Task objective
From the first line of the data below, copy each line up to the one containing "Christopher Houston (130, 1561)", and include that line too.

Dataset items
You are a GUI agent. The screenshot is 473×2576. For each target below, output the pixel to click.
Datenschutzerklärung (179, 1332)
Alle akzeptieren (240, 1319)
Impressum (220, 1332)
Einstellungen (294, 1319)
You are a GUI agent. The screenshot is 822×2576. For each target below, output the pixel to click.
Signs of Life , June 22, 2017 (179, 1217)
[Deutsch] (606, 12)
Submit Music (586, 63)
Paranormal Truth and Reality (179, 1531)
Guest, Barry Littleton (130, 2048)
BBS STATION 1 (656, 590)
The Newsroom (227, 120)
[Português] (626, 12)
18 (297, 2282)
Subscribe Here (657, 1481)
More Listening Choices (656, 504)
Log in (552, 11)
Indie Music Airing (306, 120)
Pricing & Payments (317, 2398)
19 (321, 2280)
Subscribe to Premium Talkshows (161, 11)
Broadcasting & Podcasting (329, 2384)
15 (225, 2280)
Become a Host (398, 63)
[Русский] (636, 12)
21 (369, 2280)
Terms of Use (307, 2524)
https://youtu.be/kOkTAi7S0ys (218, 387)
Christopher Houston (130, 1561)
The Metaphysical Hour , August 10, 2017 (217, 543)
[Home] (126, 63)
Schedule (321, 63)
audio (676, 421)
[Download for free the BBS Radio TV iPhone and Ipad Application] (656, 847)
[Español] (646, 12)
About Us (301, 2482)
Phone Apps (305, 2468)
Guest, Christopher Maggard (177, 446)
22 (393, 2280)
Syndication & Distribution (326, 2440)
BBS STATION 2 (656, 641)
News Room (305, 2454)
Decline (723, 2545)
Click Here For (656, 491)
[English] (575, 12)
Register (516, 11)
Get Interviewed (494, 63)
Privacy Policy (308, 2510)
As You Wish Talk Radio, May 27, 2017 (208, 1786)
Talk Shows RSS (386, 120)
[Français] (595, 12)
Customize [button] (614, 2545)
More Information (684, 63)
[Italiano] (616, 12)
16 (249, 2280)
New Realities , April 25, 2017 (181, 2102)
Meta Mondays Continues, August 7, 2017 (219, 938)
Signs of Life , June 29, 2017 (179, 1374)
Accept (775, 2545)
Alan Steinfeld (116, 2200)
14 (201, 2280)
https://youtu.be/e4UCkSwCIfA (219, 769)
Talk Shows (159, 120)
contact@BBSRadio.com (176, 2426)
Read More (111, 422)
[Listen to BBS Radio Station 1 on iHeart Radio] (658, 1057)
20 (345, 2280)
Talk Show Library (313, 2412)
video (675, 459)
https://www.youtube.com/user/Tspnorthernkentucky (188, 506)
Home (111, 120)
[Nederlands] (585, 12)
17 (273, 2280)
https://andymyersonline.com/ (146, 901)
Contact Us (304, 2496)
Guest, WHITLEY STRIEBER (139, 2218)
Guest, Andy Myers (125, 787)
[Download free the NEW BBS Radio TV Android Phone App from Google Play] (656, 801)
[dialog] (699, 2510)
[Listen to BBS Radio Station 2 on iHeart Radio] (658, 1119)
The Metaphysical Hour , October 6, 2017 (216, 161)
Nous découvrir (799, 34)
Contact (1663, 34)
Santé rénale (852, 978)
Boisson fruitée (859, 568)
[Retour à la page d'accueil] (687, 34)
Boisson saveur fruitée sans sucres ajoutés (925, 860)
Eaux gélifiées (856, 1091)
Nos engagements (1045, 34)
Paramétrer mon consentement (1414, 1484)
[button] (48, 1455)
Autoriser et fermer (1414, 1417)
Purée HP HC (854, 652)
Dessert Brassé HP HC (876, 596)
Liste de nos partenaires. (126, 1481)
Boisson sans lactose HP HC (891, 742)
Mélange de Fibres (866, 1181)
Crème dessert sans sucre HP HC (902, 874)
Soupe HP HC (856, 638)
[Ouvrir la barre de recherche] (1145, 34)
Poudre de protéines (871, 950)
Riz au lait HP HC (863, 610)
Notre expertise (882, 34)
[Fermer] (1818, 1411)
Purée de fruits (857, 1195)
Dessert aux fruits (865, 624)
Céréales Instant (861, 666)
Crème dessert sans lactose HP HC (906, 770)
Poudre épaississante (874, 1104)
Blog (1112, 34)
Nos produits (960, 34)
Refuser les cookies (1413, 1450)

Answer space
You are a GUI agent. The screenshot is 473×2576. For each target below, output the pixel to click.
Datenschutzerklärung (179, 1332)
Alle akzeptieren (240, 1319)
Impressum (220, 1332)
Einstellungen (294, 1319)
You are a GUI agent. The screenshot is 822×2576. For each target below, output the pixel to click.
Signs of Life , June 22, 2017 (179, 1217)
[Deutsch] (606, 12)
Submit Music (586, 63)
Paranormal Truth and Reality (179, 1531)
Guest, Barry Littleton (130, 2048)
BBS STATION 1 (656, 590)
The Newsroom (227, 120)
[Português] (626, 12)
18 (297, 2282)
Subscribe Here (657, 1481)
More Listening Choices (656, 504)
Log in (552, 11)
Indie Music Airing (306, 120)
Pricing & Payments (317, 2398)
19 (321, 2280)
Subscribe to Premium Talkshows (161, 11)
Broadcasting & Podcasting (329, 2384)
15 (225, 2280)
Become a Host (398, 63)
[Русский] (636, 12)
21 (369, 2280)
Terms of Use (307, 2524)
https://youtu.be/kOkTAi7S0ys (218, 387)
Christopher Houston (130, 1561)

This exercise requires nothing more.